#### [Activity]
An exact transcript of all the records is the expected answer.

Segment Start: Material to process

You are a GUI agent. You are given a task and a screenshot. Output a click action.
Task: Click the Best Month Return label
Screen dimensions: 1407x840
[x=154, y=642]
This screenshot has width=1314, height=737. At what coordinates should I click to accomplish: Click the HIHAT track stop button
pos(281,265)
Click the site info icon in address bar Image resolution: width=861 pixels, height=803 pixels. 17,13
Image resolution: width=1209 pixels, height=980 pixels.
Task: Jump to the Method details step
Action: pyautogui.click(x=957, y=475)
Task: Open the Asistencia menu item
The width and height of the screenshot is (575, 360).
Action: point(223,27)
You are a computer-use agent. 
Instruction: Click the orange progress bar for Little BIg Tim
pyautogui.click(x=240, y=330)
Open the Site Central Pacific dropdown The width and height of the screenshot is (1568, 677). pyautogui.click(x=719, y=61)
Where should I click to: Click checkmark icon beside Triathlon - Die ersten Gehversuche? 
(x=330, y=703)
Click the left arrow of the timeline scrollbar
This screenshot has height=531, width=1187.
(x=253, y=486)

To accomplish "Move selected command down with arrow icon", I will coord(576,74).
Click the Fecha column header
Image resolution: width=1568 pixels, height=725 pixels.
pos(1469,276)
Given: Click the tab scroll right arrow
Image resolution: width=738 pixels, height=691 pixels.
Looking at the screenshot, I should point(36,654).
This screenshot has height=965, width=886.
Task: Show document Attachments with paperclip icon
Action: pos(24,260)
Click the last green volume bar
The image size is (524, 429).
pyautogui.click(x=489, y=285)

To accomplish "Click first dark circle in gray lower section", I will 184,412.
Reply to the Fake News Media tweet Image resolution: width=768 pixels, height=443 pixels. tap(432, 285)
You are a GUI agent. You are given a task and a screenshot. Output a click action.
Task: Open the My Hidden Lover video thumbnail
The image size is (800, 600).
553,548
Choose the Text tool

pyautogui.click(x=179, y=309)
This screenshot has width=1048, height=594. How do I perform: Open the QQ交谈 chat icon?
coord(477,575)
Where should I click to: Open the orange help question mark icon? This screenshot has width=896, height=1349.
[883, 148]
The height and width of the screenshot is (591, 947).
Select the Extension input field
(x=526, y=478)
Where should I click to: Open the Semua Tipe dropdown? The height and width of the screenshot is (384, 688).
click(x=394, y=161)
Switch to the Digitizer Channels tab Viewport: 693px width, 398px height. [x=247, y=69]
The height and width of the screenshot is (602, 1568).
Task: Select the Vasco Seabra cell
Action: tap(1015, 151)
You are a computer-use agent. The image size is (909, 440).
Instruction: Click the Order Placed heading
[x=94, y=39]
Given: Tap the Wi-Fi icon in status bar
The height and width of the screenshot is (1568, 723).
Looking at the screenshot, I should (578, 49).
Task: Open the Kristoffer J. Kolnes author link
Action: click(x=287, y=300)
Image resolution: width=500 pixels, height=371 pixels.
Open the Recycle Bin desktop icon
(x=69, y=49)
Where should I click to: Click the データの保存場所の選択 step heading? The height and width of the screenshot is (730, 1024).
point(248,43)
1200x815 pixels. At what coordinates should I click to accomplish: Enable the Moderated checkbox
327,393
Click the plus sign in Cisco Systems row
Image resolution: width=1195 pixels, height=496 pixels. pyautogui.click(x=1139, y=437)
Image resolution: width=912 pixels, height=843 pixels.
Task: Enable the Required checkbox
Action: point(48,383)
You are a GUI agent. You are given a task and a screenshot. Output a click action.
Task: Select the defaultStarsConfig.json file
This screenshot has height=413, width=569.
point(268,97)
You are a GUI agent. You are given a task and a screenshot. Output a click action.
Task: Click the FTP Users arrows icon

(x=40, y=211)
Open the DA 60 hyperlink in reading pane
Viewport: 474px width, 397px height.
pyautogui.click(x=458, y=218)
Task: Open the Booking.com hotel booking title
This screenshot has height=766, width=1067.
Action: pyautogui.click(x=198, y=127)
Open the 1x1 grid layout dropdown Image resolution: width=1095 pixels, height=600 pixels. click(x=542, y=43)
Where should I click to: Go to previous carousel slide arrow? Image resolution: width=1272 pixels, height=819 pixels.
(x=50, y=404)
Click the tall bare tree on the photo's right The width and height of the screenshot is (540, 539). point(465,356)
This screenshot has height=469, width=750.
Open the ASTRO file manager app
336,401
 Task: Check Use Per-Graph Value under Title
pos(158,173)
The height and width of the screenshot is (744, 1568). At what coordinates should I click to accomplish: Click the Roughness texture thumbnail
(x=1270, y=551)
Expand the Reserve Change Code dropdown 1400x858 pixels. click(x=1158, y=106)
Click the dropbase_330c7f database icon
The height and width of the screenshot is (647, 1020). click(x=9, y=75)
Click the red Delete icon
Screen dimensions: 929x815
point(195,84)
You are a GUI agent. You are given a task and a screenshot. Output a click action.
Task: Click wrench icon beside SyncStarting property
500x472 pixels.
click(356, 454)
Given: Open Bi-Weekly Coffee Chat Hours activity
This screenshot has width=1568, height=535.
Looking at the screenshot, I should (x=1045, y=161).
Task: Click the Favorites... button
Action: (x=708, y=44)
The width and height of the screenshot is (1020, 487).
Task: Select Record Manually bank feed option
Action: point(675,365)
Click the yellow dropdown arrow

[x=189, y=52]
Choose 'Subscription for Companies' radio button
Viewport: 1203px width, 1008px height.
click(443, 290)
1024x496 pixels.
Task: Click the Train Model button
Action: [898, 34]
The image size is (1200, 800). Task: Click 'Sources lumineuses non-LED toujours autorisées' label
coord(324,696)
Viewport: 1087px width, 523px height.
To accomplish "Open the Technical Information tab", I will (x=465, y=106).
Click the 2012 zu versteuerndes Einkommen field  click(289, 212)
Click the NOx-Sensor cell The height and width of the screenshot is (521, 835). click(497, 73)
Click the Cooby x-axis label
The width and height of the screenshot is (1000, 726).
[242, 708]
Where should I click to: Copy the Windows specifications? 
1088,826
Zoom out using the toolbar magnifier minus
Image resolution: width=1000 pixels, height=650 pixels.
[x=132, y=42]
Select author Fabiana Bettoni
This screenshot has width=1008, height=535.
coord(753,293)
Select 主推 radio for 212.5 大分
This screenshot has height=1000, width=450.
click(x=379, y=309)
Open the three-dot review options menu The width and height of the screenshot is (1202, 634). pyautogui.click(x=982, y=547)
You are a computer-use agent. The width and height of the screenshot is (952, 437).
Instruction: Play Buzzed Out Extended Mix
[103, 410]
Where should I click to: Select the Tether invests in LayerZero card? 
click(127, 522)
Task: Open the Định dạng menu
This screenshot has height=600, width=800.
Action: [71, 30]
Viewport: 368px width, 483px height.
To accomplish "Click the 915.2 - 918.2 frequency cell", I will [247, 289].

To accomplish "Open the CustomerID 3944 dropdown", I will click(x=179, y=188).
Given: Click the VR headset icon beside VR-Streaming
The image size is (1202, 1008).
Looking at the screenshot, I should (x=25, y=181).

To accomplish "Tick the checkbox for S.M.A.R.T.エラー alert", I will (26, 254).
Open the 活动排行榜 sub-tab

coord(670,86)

Segment End: Material to process

#### [Result of the task]
You are a GUI agent. You are given a task and a screenshot. Output a click action.
Task: Click the Best Month Return label
Screen dimensions: 1407x840
[x=154, y=642]
This screenshot has width=1314, height=737. At what coordinates should I click to accomplish: Click the HIHAT track stop button
pos(281,265)
Click the site info icon in address bar Image resolution: width=861 pixels, height=803 pixels. 17,13
Image resolution: width=1209 pixels, height=980 pixels.
Task: Jump to the Method details step
Action: pyautogui.click(x=957, y=475)
Task: Open the Asistencia menu item
The width and height of the screenshot is (575, 360).
Action: point(223,27)
You are a computer-use agent. 
Instruction: Click the orange progress bar for Little BIg Tim
pyautogui.click(x=240, y=330)
Open the Site Central Pacific dropdown The width and height of the screenshot is (1568, 677). pyautogui.click(x=719, y=61)
Where should I click to: Click checkmark icon beside Triathlon - Die ersten Gehversuche? 
(x=330, y=703)
Click the left arrow of the timeline scrollbar
This screenshot has height=531, width=1187.
(x=253, y=486)

To accomplish "Move selected command down with arrow icon", I will coord(576,74).
Click the Fecha column header
Image resolution: width=1568 pixels, height=725 pixels.
pos(1469,276)
Given: Click the tab scroll right arrow
Image resolution: width=738 pixels, height=691 pixels.
Looking at the screenshot, I should point(36,654).
This screenshot has height=965, width=886.
Task: Show document Attachments with paperclip icon
Action: pos(24,260)
Click the last green volume bar
The image size is (524, 429).
pyautogui.click(x=489, y=285)

To accomplish "Click first dark circle in gray lower section", I will 184,412.
Reply to the Fake News Media tweet Image resolution: width=768 pixels, height=443 pixels. tap(432, 285)
You are a GUI agent. You are given a task and a screenshot. Output a click action.
Task: Open the My Hidden Lover video thumbnail
The image size is (800, 600).
553,548
Choose the Text tool

pyautogui.click(x=179, y=309)
This screenshot has width=1048, height=594. How do I perform: Open the QQ交谈 chat icon?
coord(477,575)
Where should I click to: Open the orange help question mark icon? This screenshot has width=896, height=1349.
[883, 148]
The height and width of the screenshot is (591, 947).
Select the Extension input field
(x=526, y=478)
Where should I click to: Open the Semua Tipe dropdown? The height and width of the screenshot is (384, 688).
click(x=394, y=161)
Switch to the Digitizer Channels tab Viewport: 693px width, 398px height. [x=247, y=69]
The height and width of the screenshot is (602, 1568).
Task: Select the Vasco Seabra cell
Action: tap(1015, 151)
You are a computer-use agent. The image size is (909, 440).
Instruction: Click the Order Placed heading
[x=94, y=39]
Given: Tap the Wi-Fi icon in status bar
The height and width of the screenshot is (1568, 723).
Looking at the screenshot, I should (578, 49).
Task: Open the Kristoffer J. Kolnes author link
Action: click(x=287, y=300)
Image resolution: width=500 pixels, height=371 pixels.
Open the Recycle Bin desktop icon
(x=69, y=49)
Where should I click to: Click the データの保存場所の選択 step heading? The height and width of the screenshot is (730, 1024).
point(248,43)
1200x815 pixels. At what coordinates should I click to accomplish: Enable the Moderated checkbox
327,393
Click the plus sign in Cisco Systems row
Image resolution: width=1195 pixels, height=496 pixels. pyautogui.click(x=1139, y=437)
Image resolution: width=912 pixels, height=843 pixels.
Task: Enable the Required checkbox
Action: point(48,383)
You are a GUI agent. You are given a task and a screenshot. Output a click action.
Task: Select the defaultStarsConfig.json file
This screenshot has height=413, width=569.
point(268,97)
You are a GUI agent. You are given a task and a screenshot. Output a click action.
Task: Click the FTP Users arrows icon

(x=40, y=211)
Open the DA 60 hyperlink in reading pane
Viewport: 474px width, 397px height.
pyautogui.click(x=458, y=218)
Task: Open the Booking.com hotel booking title
This screenshot has height=766, width=1067.
Action: pyautogui.click(x=198, y=127)
Open the 1x1 grid layout dropdown Image resolution: width=1095 pixels, height=600 pixels. click(x=542, y=43)
Where should I click to: Go to previous carousel slide arrow? Image resolution: width=1272 pixels, height=819 pixels.
(x=50, y=404)
Click the tall bare tree on the photo's right The width and height of the screenshot is (540, 539). point(465,356)
This screenshot has height=469, width=750.
Open the ASTRO file manager app
336,401
 Task: Check Use Per-Graph Value under Title
pos(158,173)
The height and width of the screenshot is (744, 1568). At what coordinates should I click to accomplish: Click the Roughness texture thumbnail
(x=1270, y=551)
Expand the Reserve Change Code dropdown 1400x858 pixels. click(x=1158, y=106)
Click the dropbase_330c7f database icon
The height and width of the screenshot is (647, 1020). click(x=9, y=75)
Click the red Delete icon
Screen dimensions: 929x815
point(195,84)
You are a GUI agent. You are given a task and a screenshot. Output a click action.
Task: Click wrench icon beside SyncStarting property
500x472 pixels.
click(356, 454)
Given: Open Bi-Weekly Coffee Chat Hours activity
This screenshot has width=1568, height=535.
Looking at the screenshot, I should (x=1045, y=161).
Task: Click the Favorites... button
Action: (x=708, y=44)
The width and height of the screenshot is (1020, 487).
Task: Select Record Manually bank feed option
Action: point(675,365)
Click the yellow dropdown arrow

[x=189, y=52]
Choose 'Subscription for Companies' radio button
Viewport: 1203px width, 1008px height.
click(443, 290)
1024x496 pixels.
Task: Click the Train Model button
Action: [898, 34]
The image size is (1200, 800). Task: Click 'Sources lumineuses non-LED toujours autorisées' label
coord(324,696)
Viewport: 1087px width, 523px height.
To accomplish "Open the Technical Information tab", I will (x=465, y=106).
Click the 2012 zu versteuerndes Einkommen field  click(289, 212)
Click the NOx-Sensor cell The height and width of the screenshot is (521, 835). click(497, 73)
Click the Cooby x-axis label
The width and height of the screenshot is (1000, 726).
[242, 708]
Where should I click to: Copy the Windows specifications? 
1088,826
Zoom out using the toolbar magnifier minus
Image resolution: width=1000 pixels, height=650 pixels.
[x=132, y=42]
Select author Fabiana Bettoni
This screenshot has width=1008, height=535.
coord(753,293)
Select 主推 radio for 212.5 大分
This screenshot has height=1000, width=450.
click(x=379, y=309)
Open the three-dot review options menu The width and height of the screenshot is (1202, 634). pyautogui.click(x=982, y=547)
You are a computer-use agent. The width and height of the screenshot is (952, 437).
Instruction: Play Buzzed Out Extended Mix
[103, 410]
Where should I click to: Select the Tether invests in LayerZero card? 
click(127, 522)
Task: Open the Định dạng menu
This screenshot has height=600, width=800.
Action: [71, 30]
Viewport: 368px width, 483px height.
To accomplish "Click the 915.2 - 918.2 frequency cell", I will [247, 289].

To accomplish "Open the CustomerID 3944 dropdown", I will click(x=179, y=188).
Given: Click the VR headset icon beside VR-Streaming
The image size is (1202, 1008).
Looking at the screenshot, I should (x=25, y=181).

To accomplish "Tick the checkbox for S.M.A.R.T.エラー alert", I will (26, 254).
Open the 活动排行榜 sub-tab

coord(670,86)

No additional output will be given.